Despite having played this a few times, I really don't know what a sensible strategy (or alternately a Bayes-Nash equilibrium strategy) might be. Does anyone have any ideas? [If the game above is too complicated, I invite simplifications -- for instance, you might suppose that there are just 2 players.] For what it is worth, here are a couple of speculations on my part:

  • A very naive strategy is ignore the informational content of bets and stick with one's prior. In this example, the expected value of each number is $(2 + 10)/2 = 6$. Suppose then that my number is $x$ and that I face $n$ opponents. Then I might predict the sum to be $x + 6n$; and increase the betting until doing so would force me to bet higher than this (at which point I challenge).
  • Obviously, one can try to best respond to players who follow this kind of strategy. For example, if you see them betting some large amount $k$, you may infer that $x + 6n \geq k$ where $x$ is their number, or equivalently $x \geq k - 6n$. You might then compute the expected value of their number $x$ conditional on its being larger than $k - 6n$ (which is pretty easy in the uniform example).
  • I suspect that in a (Bayes-Nash) equilibrium, players must use mixed strategies. If your bet is a (strictly increasing) function of your number, then I can perfectly infer your number from your bet (if I know your strategy). This gives me a big edge -- and suggests that your strategy can't form part of an equilibrium.
  • $\begingroup$ Have you tried solving the simplified game with numbers 1,2,3 and two players? Seems like a good first step that would tell you a bit about its complexity. $\endgroup$
    – Giskard
    May 20, 2021 at 4:02
  • $\begingroup$ I didn't think you can easily write down a BNE in the original game, as the space of pure strategies is huge. $\endgroup$
    – Giskard
    May 20, 2021 at 4:05
  • $\begingroup$ @Giskard yes I realised that a few mins after I wrote it! (But didn't have my laptop to hand to edit...) Will fix it now $\endgroup$
    – afreelunch
    May 20, 2021 at 9:50
  • 1
    $\begingroup$ And yes I do agree solving simplified versions is a good starting point (I have not tried this yet) $\endgroup$
    – afreelunch
    May 20, 2021 at 9:51
  • 1
    $\begingroup$ @Bayesian Haha you may be right. Though fortunately learning the BNE usually doesn't tell you how to play a game :) $\endgroup$
    – afreelunch
    May 21, 2021 at 9:38

1 Answer 1


Some thoughts:

Suppose there are two players $i,j$ and two numbers $1,2$. So type profiles are $\theta=(\theta_i,\theta_j) \in \{1,2\} \times \{1,2\}$, and let them be independet draws from the same distribution with $P(\theta_i=2)=p$ and $P(\theta_i=1)=1-p$ . On equilibrium path, this is a continuation game of any larger game because in the end there are always only two players left and in equilibrium they should be the ones with the highest types. This is the continuation game where the standing bid is so high that only the two highest possible numbers remain as plausible candidates.

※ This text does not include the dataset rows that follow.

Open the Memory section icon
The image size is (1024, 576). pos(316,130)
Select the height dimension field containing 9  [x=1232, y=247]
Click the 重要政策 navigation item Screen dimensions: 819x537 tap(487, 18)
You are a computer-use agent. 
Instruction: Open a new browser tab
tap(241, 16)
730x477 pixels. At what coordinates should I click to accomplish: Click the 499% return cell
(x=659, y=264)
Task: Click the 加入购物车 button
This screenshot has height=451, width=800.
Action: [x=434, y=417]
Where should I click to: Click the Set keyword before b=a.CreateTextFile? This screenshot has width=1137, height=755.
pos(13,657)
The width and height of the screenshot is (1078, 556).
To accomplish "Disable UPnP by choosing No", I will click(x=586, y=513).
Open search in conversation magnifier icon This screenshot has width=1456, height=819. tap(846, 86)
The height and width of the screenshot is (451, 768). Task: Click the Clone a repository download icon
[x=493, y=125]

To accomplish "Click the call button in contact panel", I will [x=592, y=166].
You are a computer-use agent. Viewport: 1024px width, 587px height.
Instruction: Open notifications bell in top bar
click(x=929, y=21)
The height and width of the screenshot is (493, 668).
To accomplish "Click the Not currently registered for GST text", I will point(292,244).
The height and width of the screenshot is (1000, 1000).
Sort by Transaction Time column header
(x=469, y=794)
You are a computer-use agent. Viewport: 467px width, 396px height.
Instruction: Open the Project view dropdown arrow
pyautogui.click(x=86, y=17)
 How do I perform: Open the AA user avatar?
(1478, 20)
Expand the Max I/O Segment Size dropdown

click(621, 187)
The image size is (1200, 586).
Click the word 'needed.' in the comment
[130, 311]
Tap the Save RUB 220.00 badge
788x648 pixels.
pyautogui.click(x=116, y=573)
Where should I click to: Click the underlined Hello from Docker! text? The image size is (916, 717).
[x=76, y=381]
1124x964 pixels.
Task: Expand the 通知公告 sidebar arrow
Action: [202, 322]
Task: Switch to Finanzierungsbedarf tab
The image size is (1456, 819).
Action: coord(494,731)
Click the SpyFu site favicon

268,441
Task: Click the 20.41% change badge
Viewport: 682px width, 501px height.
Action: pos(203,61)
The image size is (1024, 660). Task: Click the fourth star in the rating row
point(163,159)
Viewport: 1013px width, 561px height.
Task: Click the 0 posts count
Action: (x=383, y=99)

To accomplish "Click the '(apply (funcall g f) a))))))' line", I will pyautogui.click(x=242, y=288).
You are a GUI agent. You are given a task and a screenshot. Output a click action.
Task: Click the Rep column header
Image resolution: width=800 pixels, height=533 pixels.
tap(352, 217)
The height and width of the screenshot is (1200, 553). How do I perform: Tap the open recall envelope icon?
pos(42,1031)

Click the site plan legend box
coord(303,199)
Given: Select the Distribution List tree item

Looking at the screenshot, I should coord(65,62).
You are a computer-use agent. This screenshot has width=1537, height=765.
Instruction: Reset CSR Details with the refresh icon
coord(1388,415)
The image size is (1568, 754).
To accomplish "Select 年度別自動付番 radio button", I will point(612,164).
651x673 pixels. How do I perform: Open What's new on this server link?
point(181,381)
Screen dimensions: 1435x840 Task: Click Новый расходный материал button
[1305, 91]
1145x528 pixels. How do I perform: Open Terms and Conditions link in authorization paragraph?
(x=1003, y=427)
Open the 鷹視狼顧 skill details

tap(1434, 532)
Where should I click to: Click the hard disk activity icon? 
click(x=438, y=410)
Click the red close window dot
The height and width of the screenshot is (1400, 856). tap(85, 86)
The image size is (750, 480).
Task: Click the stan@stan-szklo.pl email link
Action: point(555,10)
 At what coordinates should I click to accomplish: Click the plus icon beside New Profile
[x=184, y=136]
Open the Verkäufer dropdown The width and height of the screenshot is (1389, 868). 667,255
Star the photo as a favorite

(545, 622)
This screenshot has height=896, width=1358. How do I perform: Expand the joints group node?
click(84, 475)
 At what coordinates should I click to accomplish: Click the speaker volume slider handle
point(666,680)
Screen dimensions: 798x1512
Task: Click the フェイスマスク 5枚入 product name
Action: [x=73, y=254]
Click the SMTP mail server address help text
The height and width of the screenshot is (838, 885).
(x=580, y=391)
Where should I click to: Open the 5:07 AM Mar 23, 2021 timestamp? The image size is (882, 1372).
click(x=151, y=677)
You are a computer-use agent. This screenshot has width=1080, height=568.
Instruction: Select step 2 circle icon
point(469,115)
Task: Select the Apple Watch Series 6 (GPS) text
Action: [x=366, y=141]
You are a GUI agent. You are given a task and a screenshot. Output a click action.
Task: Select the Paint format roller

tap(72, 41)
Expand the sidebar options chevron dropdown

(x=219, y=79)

Let $b$ be the current standing bid and solve backwards as player $i$:

First, $i$ overbids any $b\leq 1$ as challenging would mean losing for sure as for any $\theta, \theta_i+\theta_j\geq 2$. Similarly, $i$ challenges any $b\geq 5$ as it means winning for sure as for any $\theta, \theta_i+\theta_j<5$ because 4 is the maximal sum.

$\theta_i=1$ challenges $b=4$ as $1+\theta_j\leq3<4$ to win for sure. $\theta_i=2$ challenges $b=4$ as overbidding to $b\geq5$ means player $j$ challenges the next round and wins. Challennging $b=4$ as $\theta_j=2$ means losing against type $\theta_j=2$, but winning against type $\theta_j=1$.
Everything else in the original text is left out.